** MATERIAL FOR THE TASK follows **

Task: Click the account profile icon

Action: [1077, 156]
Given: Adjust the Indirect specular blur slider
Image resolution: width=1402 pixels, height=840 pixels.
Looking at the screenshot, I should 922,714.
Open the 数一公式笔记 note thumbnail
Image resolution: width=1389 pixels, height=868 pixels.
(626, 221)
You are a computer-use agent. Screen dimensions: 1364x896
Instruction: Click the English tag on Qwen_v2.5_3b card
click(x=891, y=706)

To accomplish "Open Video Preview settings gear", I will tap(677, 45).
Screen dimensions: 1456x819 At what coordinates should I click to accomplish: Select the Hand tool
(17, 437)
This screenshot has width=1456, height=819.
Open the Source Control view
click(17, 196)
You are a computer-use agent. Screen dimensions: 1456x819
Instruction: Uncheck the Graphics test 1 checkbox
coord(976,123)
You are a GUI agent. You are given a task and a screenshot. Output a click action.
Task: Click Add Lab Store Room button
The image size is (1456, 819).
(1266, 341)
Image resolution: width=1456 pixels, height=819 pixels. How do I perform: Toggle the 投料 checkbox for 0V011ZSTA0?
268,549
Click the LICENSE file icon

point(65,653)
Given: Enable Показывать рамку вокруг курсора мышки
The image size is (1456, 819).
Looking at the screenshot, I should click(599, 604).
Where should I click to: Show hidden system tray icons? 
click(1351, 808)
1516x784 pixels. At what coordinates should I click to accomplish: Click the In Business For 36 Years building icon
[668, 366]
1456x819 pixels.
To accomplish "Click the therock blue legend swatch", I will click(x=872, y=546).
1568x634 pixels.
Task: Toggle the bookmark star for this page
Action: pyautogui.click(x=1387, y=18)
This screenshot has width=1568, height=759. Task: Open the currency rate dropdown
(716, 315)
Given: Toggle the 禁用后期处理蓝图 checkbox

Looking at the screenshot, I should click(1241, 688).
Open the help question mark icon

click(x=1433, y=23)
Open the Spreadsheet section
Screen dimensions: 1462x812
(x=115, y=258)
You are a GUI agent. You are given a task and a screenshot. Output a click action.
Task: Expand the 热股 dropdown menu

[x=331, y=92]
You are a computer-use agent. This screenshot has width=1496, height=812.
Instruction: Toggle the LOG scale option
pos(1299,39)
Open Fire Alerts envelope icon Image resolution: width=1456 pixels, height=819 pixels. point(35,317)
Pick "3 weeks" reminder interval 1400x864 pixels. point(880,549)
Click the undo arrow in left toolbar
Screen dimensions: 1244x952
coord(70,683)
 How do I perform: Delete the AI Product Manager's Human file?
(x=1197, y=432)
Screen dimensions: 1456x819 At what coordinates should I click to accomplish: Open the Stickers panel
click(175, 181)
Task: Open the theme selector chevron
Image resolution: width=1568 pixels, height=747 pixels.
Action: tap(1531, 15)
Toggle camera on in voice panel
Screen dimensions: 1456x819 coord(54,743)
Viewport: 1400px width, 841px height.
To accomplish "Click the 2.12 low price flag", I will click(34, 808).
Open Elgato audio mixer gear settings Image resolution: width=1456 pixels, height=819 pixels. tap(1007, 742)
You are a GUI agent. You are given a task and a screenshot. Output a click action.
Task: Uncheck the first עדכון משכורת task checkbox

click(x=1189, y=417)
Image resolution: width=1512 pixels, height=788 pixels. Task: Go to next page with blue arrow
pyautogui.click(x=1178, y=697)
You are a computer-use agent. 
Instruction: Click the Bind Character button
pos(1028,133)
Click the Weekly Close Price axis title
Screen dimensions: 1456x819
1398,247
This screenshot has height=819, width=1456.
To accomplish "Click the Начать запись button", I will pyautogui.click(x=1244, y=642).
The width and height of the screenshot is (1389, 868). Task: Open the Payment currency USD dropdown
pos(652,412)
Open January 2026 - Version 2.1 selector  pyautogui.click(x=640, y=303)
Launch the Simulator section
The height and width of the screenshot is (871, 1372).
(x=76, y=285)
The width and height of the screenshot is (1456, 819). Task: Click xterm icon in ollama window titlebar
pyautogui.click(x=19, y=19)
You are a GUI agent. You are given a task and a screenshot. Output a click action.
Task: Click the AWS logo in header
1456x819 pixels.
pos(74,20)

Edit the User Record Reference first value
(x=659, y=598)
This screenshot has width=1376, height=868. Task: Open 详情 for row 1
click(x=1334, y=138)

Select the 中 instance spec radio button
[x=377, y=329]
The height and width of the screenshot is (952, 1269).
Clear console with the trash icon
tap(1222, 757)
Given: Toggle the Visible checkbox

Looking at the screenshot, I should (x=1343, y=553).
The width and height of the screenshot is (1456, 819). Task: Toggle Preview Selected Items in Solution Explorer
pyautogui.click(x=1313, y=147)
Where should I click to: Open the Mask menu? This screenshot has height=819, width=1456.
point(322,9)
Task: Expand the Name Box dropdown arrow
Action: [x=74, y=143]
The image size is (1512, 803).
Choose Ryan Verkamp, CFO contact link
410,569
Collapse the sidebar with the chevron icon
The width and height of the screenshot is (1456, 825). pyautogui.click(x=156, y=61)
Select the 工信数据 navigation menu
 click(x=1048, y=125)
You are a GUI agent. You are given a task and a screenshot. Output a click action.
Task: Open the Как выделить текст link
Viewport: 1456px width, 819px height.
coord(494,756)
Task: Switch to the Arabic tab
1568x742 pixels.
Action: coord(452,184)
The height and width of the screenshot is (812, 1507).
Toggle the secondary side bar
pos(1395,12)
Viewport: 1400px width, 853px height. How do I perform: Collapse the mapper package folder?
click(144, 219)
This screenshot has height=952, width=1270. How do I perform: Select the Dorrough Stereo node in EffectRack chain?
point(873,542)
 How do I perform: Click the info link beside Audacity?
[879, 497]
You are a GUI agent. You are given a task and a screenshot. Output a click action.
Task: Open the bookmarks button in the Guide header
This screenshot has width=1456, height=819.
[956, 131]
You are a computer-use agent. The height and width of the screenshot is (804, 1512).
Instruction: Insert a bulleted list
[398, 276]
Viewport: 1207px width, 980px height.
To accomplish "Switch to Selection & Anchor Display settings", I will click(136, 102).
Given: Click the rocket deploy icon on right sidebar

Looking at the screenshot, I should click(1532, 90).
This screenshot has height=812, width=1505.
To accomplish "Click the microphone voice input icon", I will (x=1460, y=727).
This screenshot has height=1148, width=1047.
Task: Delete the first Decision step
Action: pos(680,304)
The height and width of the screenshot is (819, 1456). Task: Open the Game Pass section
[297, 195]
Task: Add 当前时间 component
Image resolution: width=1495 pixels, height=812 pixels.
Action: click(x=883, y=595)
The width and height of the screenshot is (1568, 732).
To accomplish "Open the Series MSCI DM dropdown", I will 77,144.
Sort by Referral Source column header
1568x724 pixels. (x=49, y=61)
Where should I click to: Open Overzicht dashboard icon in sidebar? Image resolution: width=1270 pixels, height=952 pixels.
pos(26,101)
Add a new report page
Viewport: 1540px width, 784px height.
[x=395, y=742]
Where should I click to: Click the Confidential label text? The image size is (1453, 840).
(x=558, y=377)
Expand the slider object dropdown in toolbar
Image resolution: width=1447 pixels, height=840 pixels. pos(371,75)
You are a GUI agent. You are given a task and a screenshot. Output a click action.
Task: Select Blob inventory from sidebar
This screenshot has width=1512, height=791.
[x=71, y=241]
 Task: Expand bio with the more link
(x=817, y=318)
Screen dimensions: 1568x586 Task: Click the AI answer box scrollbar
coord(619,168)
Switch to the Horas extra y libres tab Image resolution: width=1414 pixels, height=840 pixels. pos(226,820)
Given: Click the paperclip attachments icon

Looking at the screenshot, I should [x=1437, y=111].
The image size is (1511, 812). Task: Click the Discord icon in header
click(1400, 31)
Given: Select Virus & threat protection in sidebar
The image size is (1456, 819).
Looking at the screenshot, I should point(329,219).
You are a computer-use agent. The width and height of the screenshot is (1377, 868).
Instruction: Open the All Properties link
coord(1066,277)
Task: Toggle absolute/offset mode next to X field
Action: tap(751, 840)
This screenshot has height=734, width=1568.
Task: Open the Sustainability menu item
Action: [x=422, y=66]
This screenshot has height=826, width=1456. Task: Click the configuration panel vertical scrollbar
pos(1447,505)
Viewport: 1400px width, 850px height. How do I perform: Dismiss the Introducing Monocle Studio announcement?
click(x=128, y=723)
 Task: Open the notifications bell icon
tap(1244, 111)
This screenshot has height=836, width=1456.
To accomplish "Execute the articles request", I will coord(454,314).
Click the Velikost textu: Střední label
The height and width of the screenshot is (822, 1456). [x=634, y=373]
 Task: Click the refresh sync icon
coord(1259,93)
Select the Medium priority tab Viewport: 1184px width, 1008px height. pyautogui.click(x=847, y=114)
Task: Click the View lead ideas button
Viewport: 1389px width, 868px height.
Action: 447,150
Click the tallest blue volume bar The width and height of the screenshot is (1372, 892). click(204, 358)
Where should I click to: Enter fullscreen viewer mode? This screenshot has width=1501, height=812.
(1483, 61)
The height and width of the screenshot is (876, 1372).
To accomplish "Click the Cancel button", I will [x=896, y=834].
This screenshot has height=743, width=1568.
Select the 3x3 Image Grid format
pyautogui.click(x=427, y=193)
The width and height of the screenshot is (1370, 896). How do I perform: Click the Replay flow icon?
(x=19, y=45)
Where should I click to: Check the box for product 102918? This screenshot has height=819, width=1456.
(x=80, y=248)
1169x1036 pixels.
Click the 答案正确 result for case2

** End of MATERIAL FOR THE TASK **

# DIRECTIONS
Wherever the word "settings" occurs in the data, copy that whole line.

# SOLUTION FOR THIS EXERCISE
To accomplish "Open Video Preview settings gear", I will tap(677, 45).
Open Elgato audio mixer gear settings Image resolution: width=1456 pixels, height=819 pixels. tap(1007, 742)
To accomplish "Switch to Selection & Anchor Display settings", I will click(136, 102).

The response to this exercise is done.